CHAPITRE III.
LA CHAIR N’EST PAS CAUSE DE TOUS LES PÉCHÉS.
Prétendre que la chair est cause de tous les vices, et que l’âme ne fait le mal que parce qu’elle est sujette aux affections de la chair, ce n’est pas faire l’attention qu’il faut à toute la nature de l’homme. Il est vrai que « le corps corruptible appesantit l’âme 1» ; d’où vient que l’Apôtre, parlant de ce corps corruptible, dont il avait dit un peu auparavant: « Quoique notre homme extérieur se corrompe2», ajoute: «Nous savons que si cette maison de terre vient à se dissoudre, Dieu doit nous donner dans le ciel une autre maison qui ne sera point faite de la main des hommes. C’est ce qui nous fait soupirer après le moment de nous revêtir de la gloire de cette maison céleste, si toutefois nous sommes trouvés vêtus, et non pas nus. Car, pendant que nous sommes dans cette demeure mortelle, nous gémissons sous le faix; et néanmoins nous ne désirons pas être dépouillés, mais revêtus par dessus, en sorte que ce qu’il y a de mortel en nous soit absorbé par la vie3 ».Nous sommes donc tirés en bas par ce corps corruptible comme par un poids; mais parce que nous savons que cela vient de la corruption du corps et non de sa nature et de sa substance, nous ne voulons pas en être dépouillés, mais être revêtus d’immortalité. Car ce corps demeurera toujours; mais comme il ne sera pas corruptible, il ne nous appesantira point. Il reste donc vrai qu’ici-bas « le corps corruptible appesantit l’âme, et que cette demeure de terre abat l’esprit qui pense beaucoup », et, en même temps, c’est une erreur de croire que tous les déréglements de l’âme viennent du corps. Vainement Virgile exprime-t-il en ces beaux vers la doctrine platonicienne : « Filles du ciel, les âmes sont animées d’une flamme divine, tant qu’une enveloppe corporelle ne vient pas engourdir leur activité sous le poids de terrestres organes et de membres moribonds4 ».

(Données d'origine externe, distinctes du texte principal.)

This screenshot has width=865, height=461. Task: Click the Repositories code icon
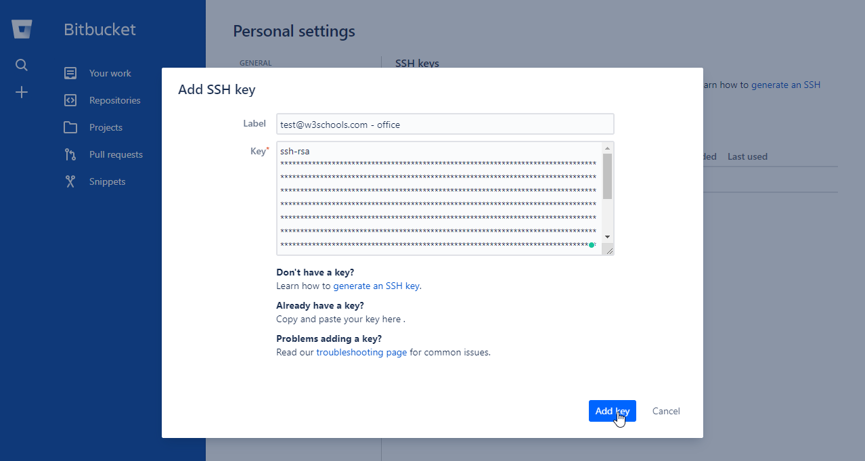[70, 100]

Vainement rattache-t-il au corps ces quatre passions bien connues de l’âme: le désir et la crainte, la joie et la tristesse, où il voit la source de tous les vices:
« Et de là, dit-il, les craintes elles désirs, les tristesses et les joies de ces âmes captives qui du fond de leurs ténèbres et de leur épaisse prison, ne peuvent plus élever leurs regards vers le ciel5 »

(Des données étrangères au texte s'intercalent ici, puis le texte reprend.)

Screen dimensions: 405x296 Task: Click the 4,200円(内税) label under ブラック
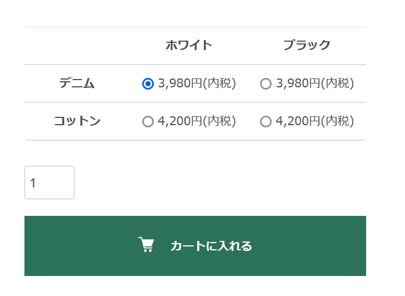[x=314, y=121]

Notre foi nous enseigne toute autre chose. Elle nous dit que la corruption du corps qui appesantit l’âme n’est pas la cause, mais là peine du premier péché; de sorte qu’il ne faut pas attribuer tous les désordres à la chair, encore qu’elle excite en nous certains désirs déréglés; car ce serait justifier le diable, qui n’a point de chair. On ne peut assurément pas dire qu’il soit fornicateur, ni ivrogne, ni sujet aux autres péchés de la chair; et cependant il ne laisse pas d’être extrêmement superbe et envieux; il l’est au point que c’est pour cela que, selon l’apôtre saint Pierre, il a été précipité dans les prisons obscures de l’air et destiné à des supplices éternels6. Or, ces vices qui ont établi leur empire chez le diable, saint Paul les attribue à la chair, bien qu’il soit certain que le diable n’a point de chair. Il dit que les inimitiés, les contentions, les jalousies, les animosités et les envies sont les oeuvres de la chair, aussi bien que l’orgueil, qui est la source de tous ces vices, et celui qui domine particulièrement dans le diable7. En effet, qui est plus ennemi des saints que lui ? qui a plus d’animosité contre eux? qui est plus jaloux de leur gloire? tous ces vices étant eu lui sans la chair, comment entendre que ce sont les oeuvres de la chair, sinon parce que ce sont les oeuvres de l’homme, identifié par saint Paul avec la chair? Ce n’est pas, en effet, pour avoir une chair (car le diable n’en a point), mais pour avoir voulu vivre selon lui-même, c’est-à-dire selon l’homme, que l’homme est devenu semblable au diable. Le diable a voulu vivre aussi selon lui-même, quand il n’est pas demeuré dans la vérité; en sorte que quand il mentait, cela ne venait pas de Dieu, mais de lui-même, de lui qui n’est pas seulement menteur, mais aussi le père du mensonge8; de lui qui a menti le premier, et qui n’est l’auteur du péché que parce qu’il est l’auteur du mensonge.